══ INFORMATION PROVIDED
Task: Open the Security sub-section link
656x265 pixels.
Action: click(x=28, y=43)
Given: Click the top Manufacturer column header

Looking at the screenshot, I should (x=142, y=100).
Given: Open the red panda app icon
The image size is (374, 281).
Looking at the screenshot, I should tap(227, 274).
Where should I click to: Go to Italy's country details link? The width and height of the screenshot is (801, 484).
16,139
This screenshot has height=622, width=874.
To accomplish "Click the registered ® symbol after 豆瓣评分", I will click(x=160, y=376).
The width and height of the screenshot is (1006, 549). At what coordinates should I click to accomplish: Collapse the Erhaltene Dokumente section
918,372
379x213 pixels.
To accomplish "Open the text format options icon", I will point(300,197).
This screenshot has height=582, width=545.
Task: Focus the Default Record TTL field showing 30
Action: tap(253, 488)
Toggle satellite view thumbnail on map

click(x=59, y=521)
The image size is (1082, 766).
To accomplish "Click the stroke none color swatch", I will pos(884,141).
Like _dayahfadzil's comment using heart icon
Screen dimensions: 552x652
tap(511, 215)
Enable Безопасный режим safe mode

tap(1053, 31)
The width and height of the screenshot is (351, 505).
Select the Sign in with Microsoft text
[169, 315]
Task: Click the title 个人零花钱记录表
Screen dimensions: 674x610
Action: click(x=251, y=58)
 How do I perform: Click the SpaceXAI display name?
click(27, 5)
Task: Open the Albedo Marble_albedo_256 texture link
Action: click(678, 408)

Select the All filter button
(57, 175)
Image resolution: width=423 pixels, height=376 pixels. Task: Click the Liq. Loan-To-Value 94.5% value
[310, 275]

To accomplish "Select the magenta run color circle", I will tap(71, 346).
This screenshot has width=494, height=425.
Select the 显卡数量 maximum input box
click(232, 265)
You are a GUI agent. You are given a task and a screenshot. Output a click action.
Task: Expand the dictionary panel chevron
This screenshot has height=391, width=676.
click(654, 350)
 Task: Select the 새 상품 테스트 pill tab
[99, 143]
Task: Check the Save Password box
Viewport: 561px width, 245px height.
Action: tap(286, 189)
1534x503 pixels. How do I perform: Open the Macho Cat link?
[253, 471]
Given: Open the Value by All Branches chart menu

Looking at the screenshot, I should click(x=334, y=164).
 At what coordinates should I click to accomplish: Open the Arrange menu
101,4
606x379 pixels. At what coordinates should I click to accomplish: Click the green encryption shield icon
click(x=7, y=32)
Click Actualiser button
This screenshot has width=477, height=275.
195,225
════
#### [WHAT YOU ARE ASKED TO DO]
Rename "green" to "blue" in the data from the line with "606x379 pixels. At" through the end of the data. Give those lines again with nothing else changed.

#### [ANSWER TO THIS PROBLEM]
606x379 pixels. At what coordinates should I click to accomplish: Click the blue encryption shield icon
click(x=7, y=32)
Click Actualiser button
This screenshot has width=477, height=275.
195,225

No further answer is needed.